Review Date: 2005-08-03
Again and again--with one neat phrase--Roth puts anxieties into words that it took others whole books to communicate, and then, only vaguely. Not even the magnificent Kafka comes close to a tidy phrase of self-condemnation such as this, referring to the deracinated Western Jew, with his "secret perversities, his cringing before the law, his well-bred hat held in his anxious hand". This statement took my breath away. So did many others in this short book throbbing with love, fear, and sadness. Roth was himself a Jew, one of the thousands who had served his "adopted 'country' " in the Great War (as so many other Jews did for so many other countries) only to have reality--eternal victimhood, eternal wandering--thrust him away, from Vienna, to Berlin, and then to Paris. Like so many educated Western Jews, he looked back to the shtetl with admiration for its nurturing of an authentic self (coupled with a faint relief at not having to live there). This tension--and its guilt-feelings--are so tidily explained in Roth, and his predictions made in the 1930's so chilling--that I jumped almost with relief on his touting the Soviet Union as a better place for Jews. Ah...but an afterward to the second edition contains Roth's warning that things in the USSR have changed, and perhaps his enthusiasm was misplaced...

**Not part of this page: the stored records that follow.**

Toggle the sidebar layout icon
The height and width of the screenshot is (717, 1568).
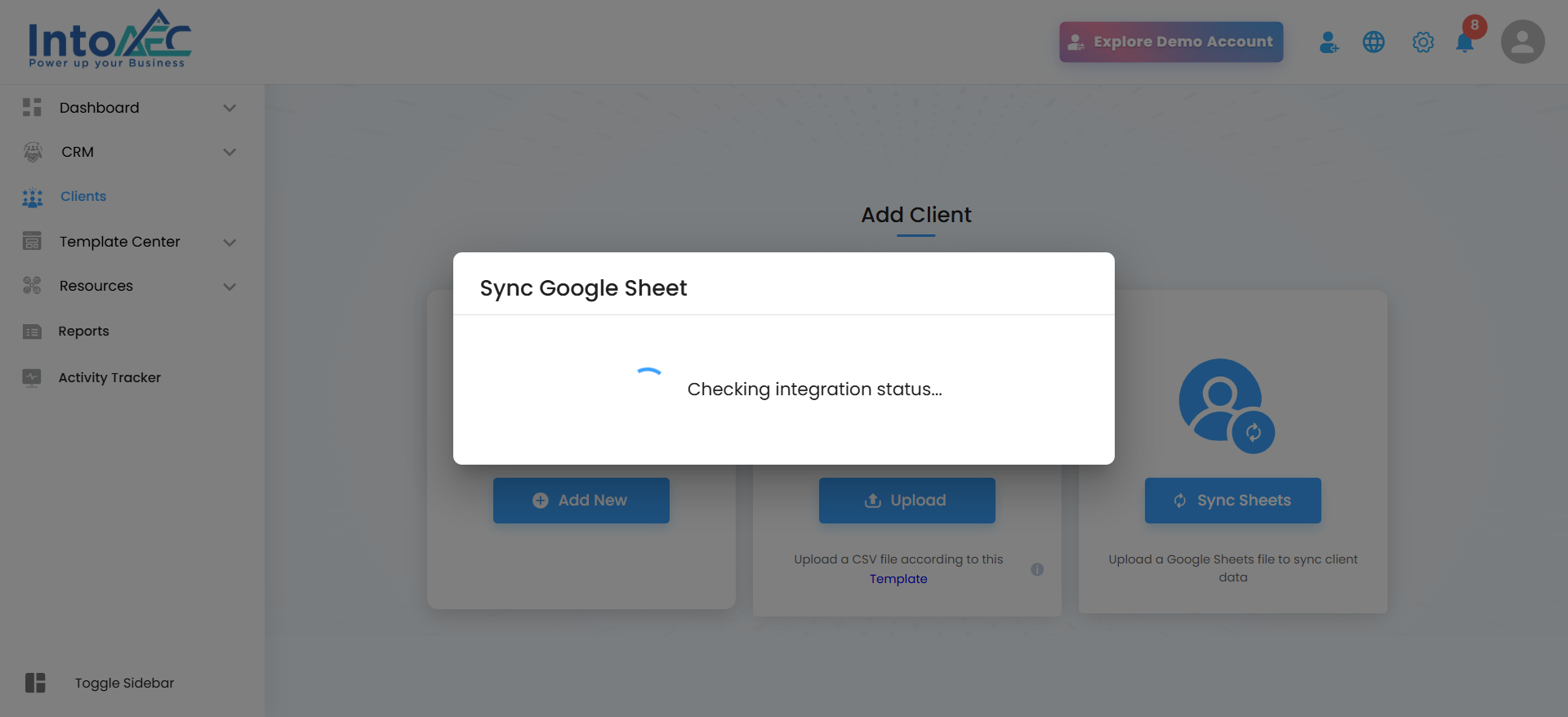tap(35, 683)
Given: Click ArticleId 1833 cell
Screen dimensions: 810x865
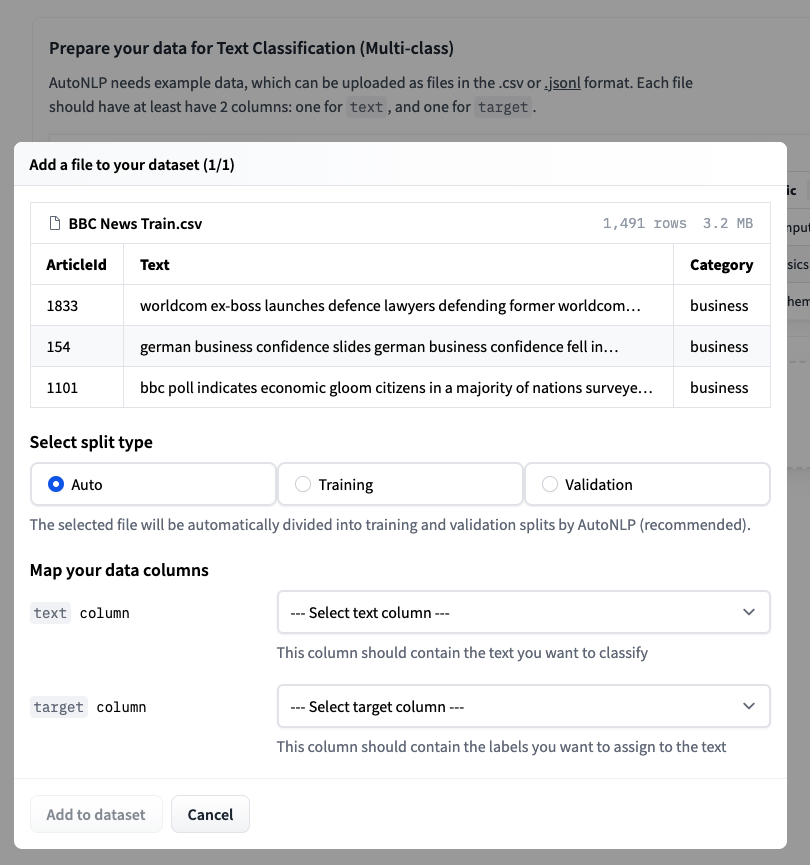Looking at the screenshot, I should coord(62,306).
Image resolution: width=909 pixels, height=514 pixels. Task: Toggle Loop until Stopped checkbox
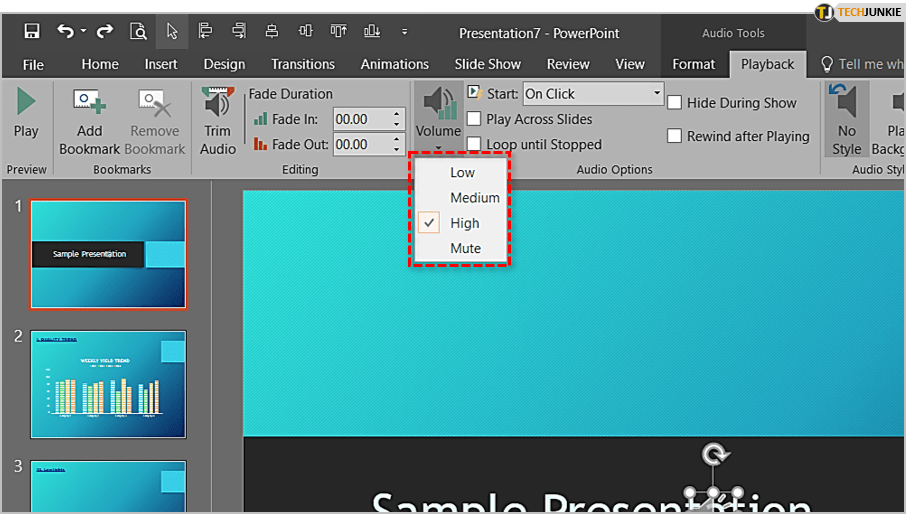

Then, reader, I cried uncle. Joseph Roth was perfect. Anger and love mix with poetry and humility. He neither rolls in the mud of guilt, nor clutches an ideology through all contrary evidence. Instead, he sings Kaddish for a people gone, a people authentic and pure and of, as Kafka said, "the prayer shawl, now flying away from us..."




The Fears of 1937 Were Realized Sooner than Roth Thought
Helpful Votes: 4 out of 4 total.
Review Date: 2007-01-09
This book was a paen by a 'civilized (read westernized)' Jew on the cusp of WW2 and the holocaust. Roth travelled in most of post-WW1 Eastern Europe to learn the plight of his Jewish compatriots. In the original edition (written in 1926) he speaks of Eastern European Jews (mostly those of Galicia and the remnants of the Austro-Hungarian and Russian Empires) being able to find freedom of conscience and a world without anti-semitism by moving to the West. Unfortunately, by the West he meant Germany.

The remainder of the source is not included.